───── DATA LISTING ─────
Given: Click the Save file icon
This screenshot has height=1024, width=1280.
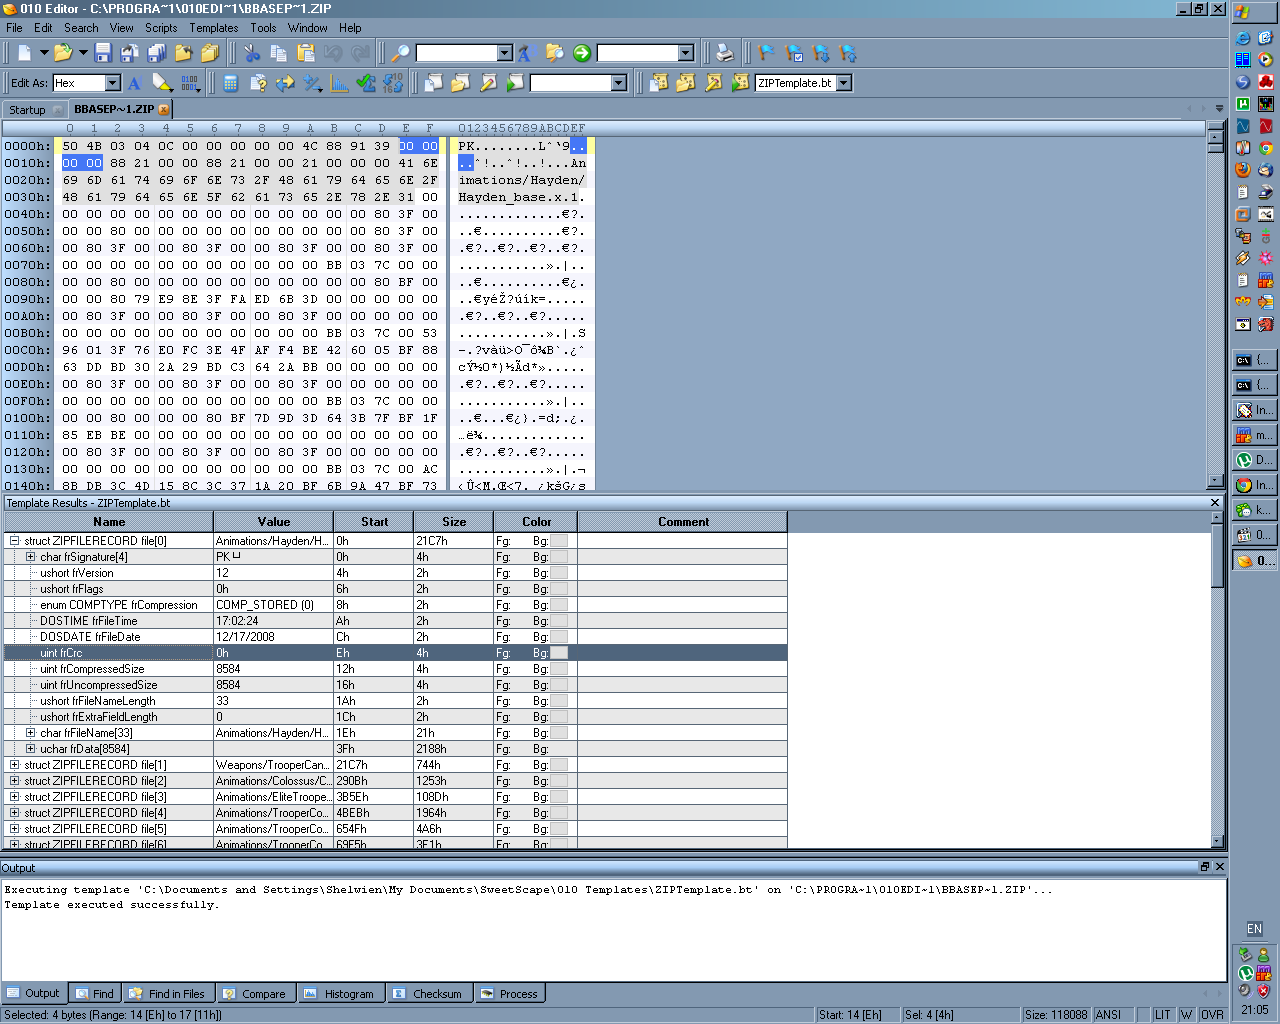Looking at the screenshot, I should (x=103, y=53).
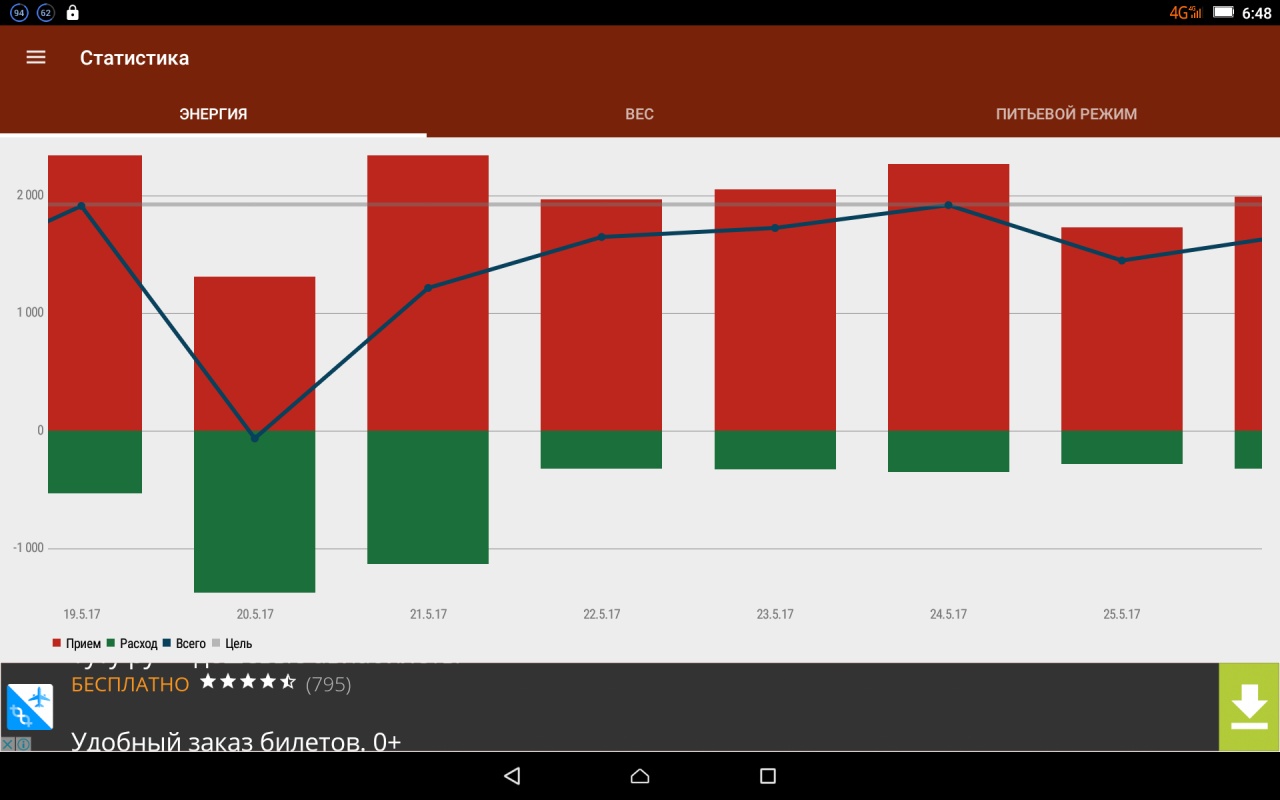Viewport: 1280px width, 800px height.
Task: Tap the green expense bar for 20.5.17
Action: (254, 510)
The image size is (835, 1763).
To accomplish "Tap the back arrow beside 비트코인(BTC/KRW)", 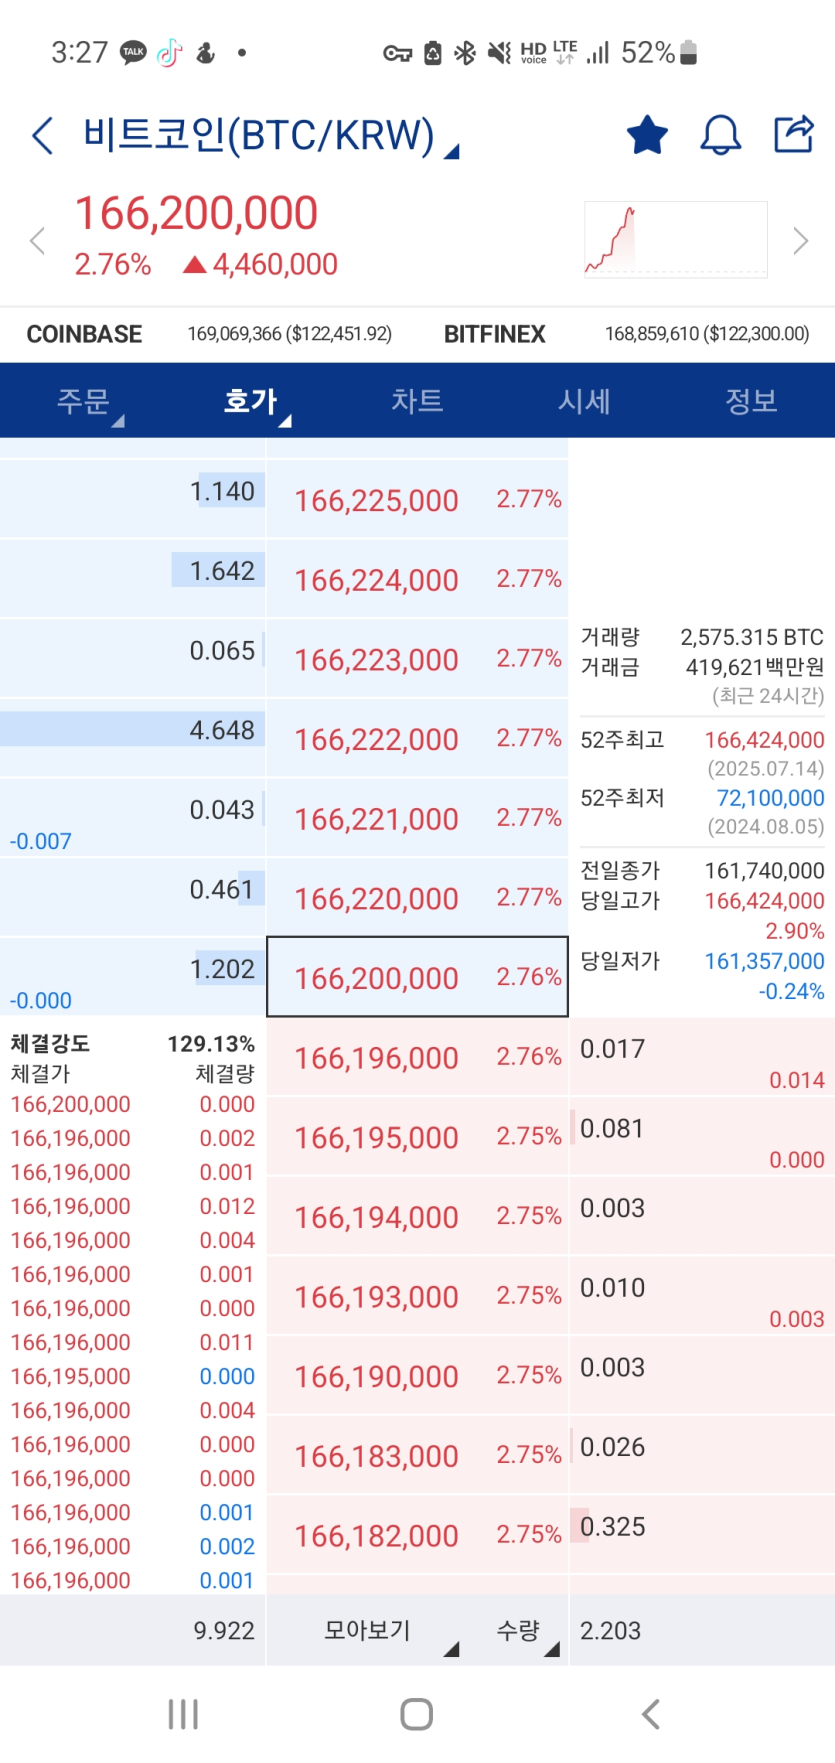I will pyautogui.click(x=42, y=136).
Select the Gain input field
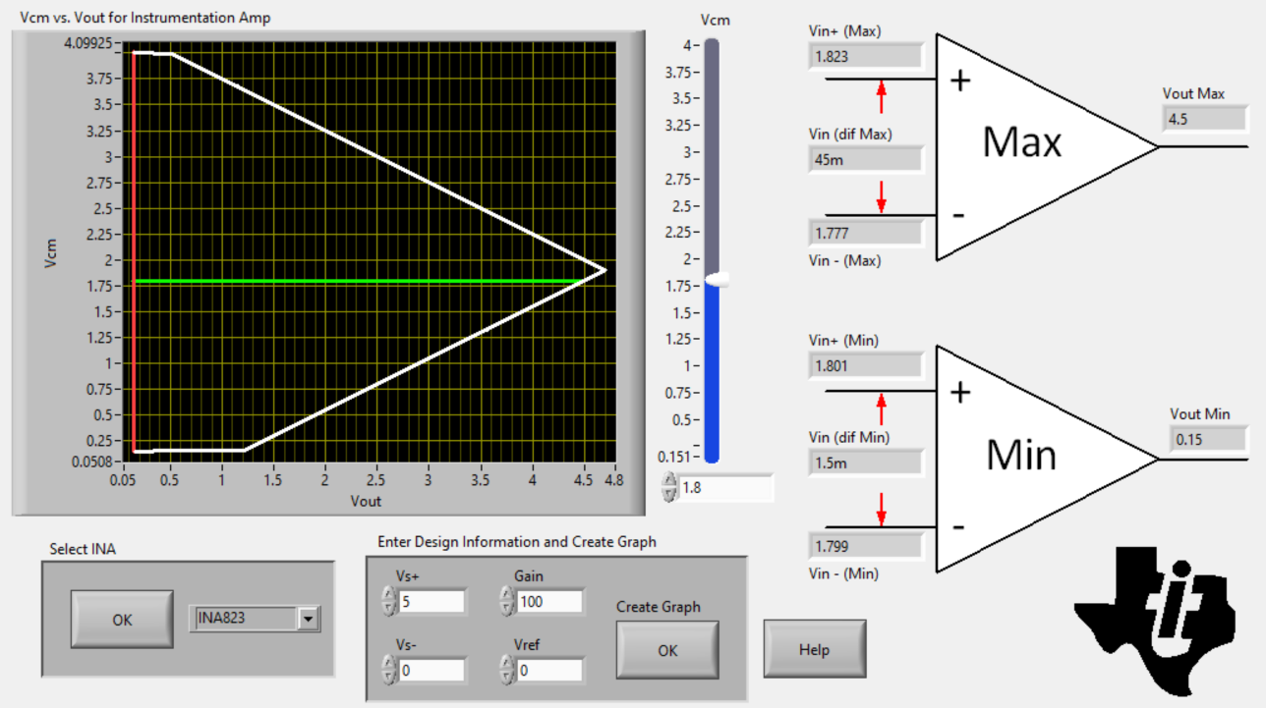The height and width of the screenshot is (708, 1266). [x=549, y=601]
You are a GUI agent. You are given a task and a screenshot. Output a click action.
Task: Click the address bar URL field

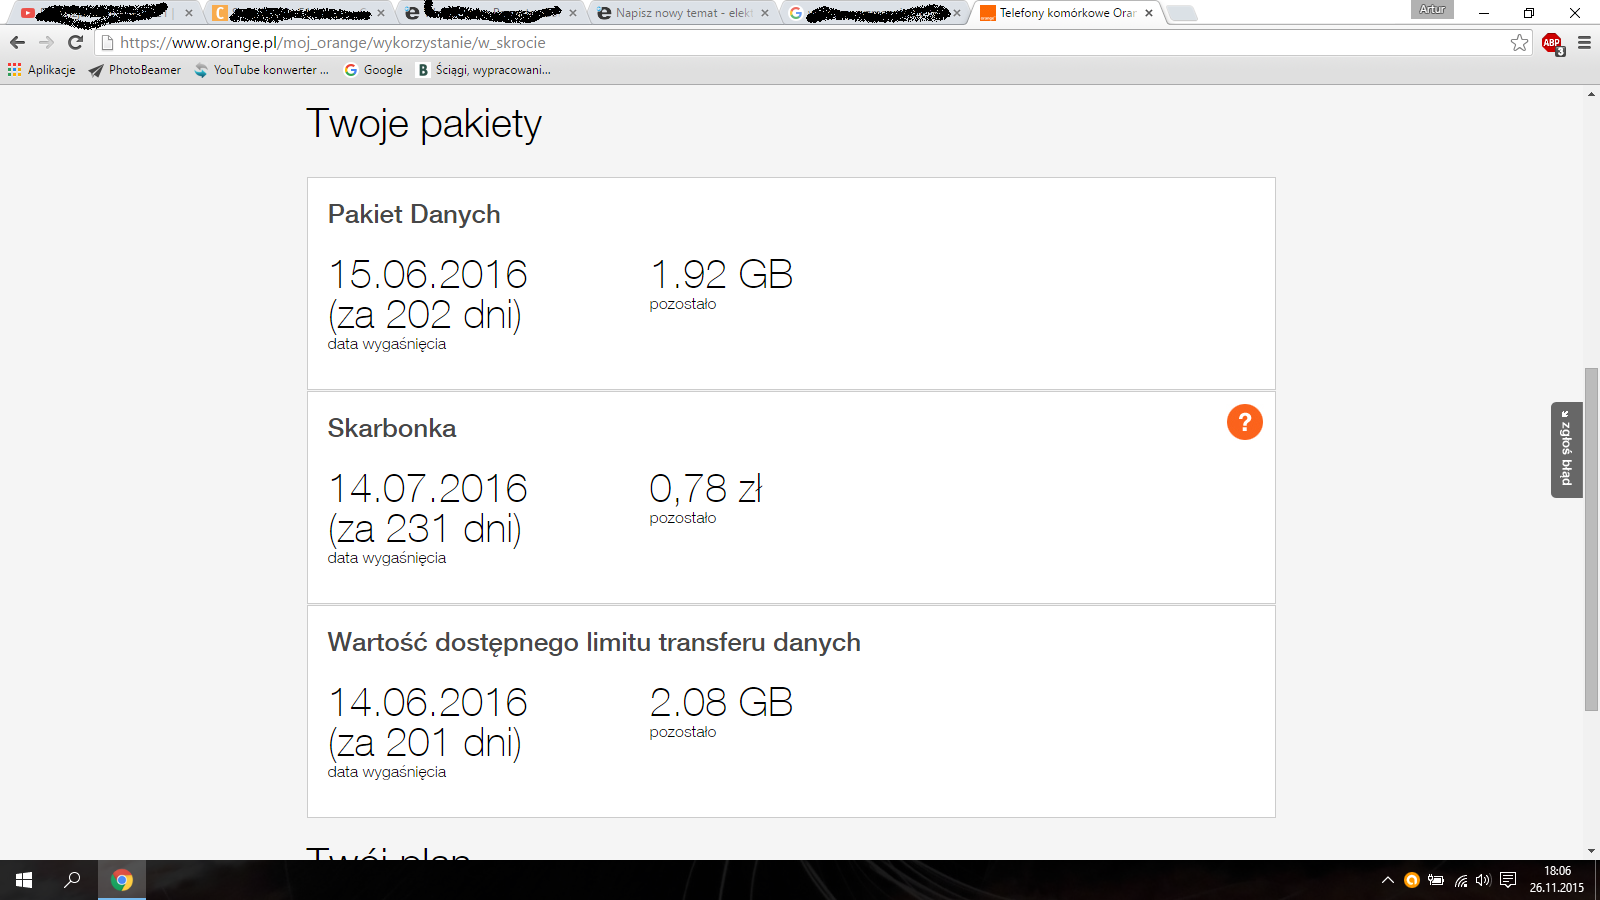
─────
DIRECTIONS:
After dropping the pictures, reproduce exactly the lines from the first line of the entries through the line containing "The image size is (835, 1763).", both included.

RESULT OF THIS TASK:
Given: Click the Save file icon
This screenshot has height=1024, width=1280.
Looking at the screenshot, I should (x=103, y=53).
Viewport: 1280px width, 800px height.
Task: Tap the green expense bar for 20.5.17
Action: (254, 510)
The image size is (835, 1763).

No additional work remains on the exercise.